– . – Reading Costume on Film
Reading Costume on Film
Costume design remains one of the most misunderstood and under-appreciated filmmaking arts.
Far in excess of merely dressing an actor for their role, costume design is discourse.
A film can be read via costume, sometimes overtly, other times by subtext. This applies not just to conspicuous sci-fi or period pieces, but also contemporary stories set within a familiar world in familiar attire. On screen, even the most rudimentary item of clothing can take on meaning. A white T-shirt on film is never just a white T-shirt: consider Brando, Dean or Delon. When viewed in context, it is the ultimate symbol of male sexuality. Quite simply, it is costume nakedness. Vulnerable, pure, masculine; a plain white shirt is the most erotic force in cinema.
2010 was a boundary crossing year for costume. Beyond the typical crop of historical dramas, fantasy and comic book adaptations, all of which are commonly accepted as highly visible and emblematic forms of sartorial expression, the past 12 months have seen a number of contemporary films garner attention for their clothing.
Inception would be a prominent example. Although science fiction to a degree, the story exists within a recognisable world, with costume designer Jeffrey Kurland creating, literally from scratch, a
stylish and functional template for differentiating character, and even for interpreting plot. There are subtleties within the film that allude to time, space and the emotional make-up of the protagonists: Eames (Tom Hardy), the relaxed, travelled member of the group wearing tropical style splayed collars and a linen jacket; Cobb (Leonardo DiCaprio), dark and unsettled, his clothing loose and layered in a sombre colour scheme; Ariadne (Ellen Page), creative and young, a typical Paris student in a patterned silk scarf; and Arthur (Joseph Gordon-Levitt), signature in a three-piece suit, measured and fastidious.
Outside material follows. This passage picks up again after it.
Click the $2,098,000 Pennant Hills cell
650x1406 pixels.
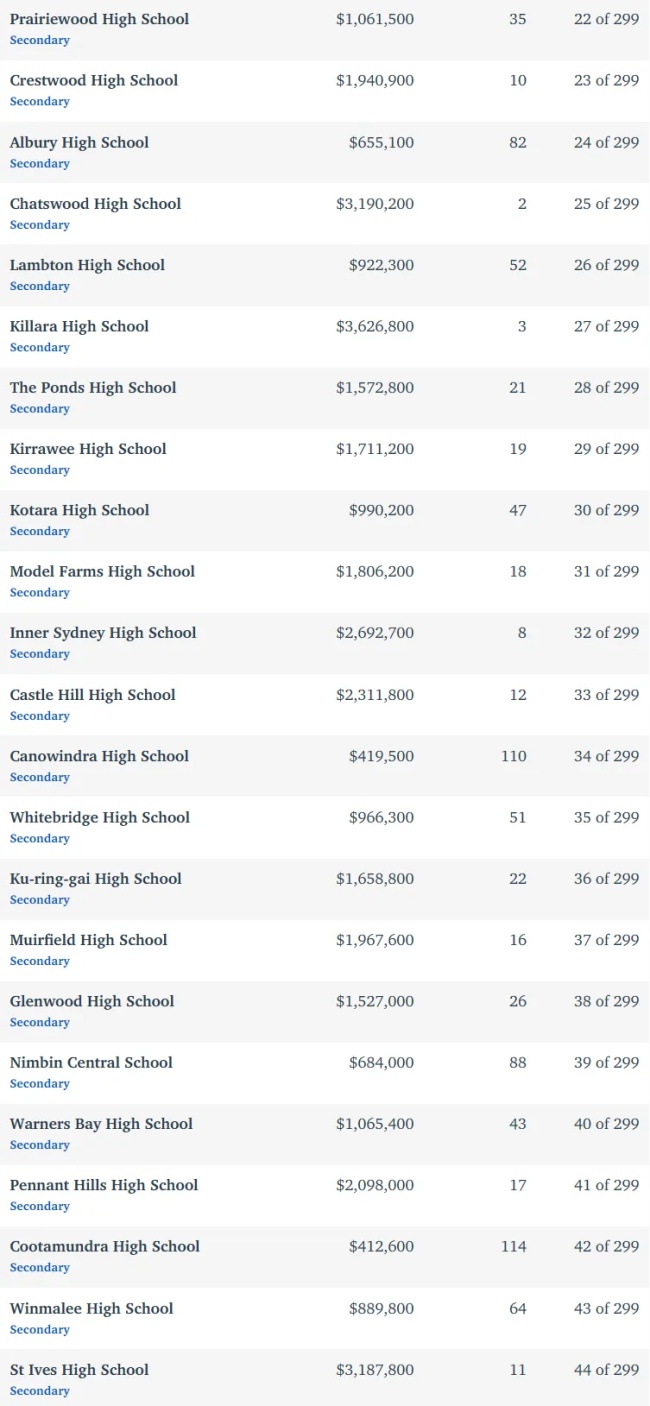[375, 1185]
This applies to the minor characters too, such as Cobb’s mentor Miles (Michael Caine), his Nehru collar shirt and tweed jacket suggesting the familiar look of the academic, while projecting a futuristic, even dreamlike, air. That such a simple costume touch could imprint on the narrative is not too great a leap. Consider what Cobb’s children are wearing at the end of the story. On first glance this is the same as within his flashbacks; look again and their clothes reveal a potentially momentous truth.
“When a world is unfamiliar or at the behest of its own rules and backstory, dress can fi ll in the blanks.”
Costume design need not be subtle. Particularly in science fiction, clothing is often used as visual iconography that speaks to the audience, though without breaking the fourth wall.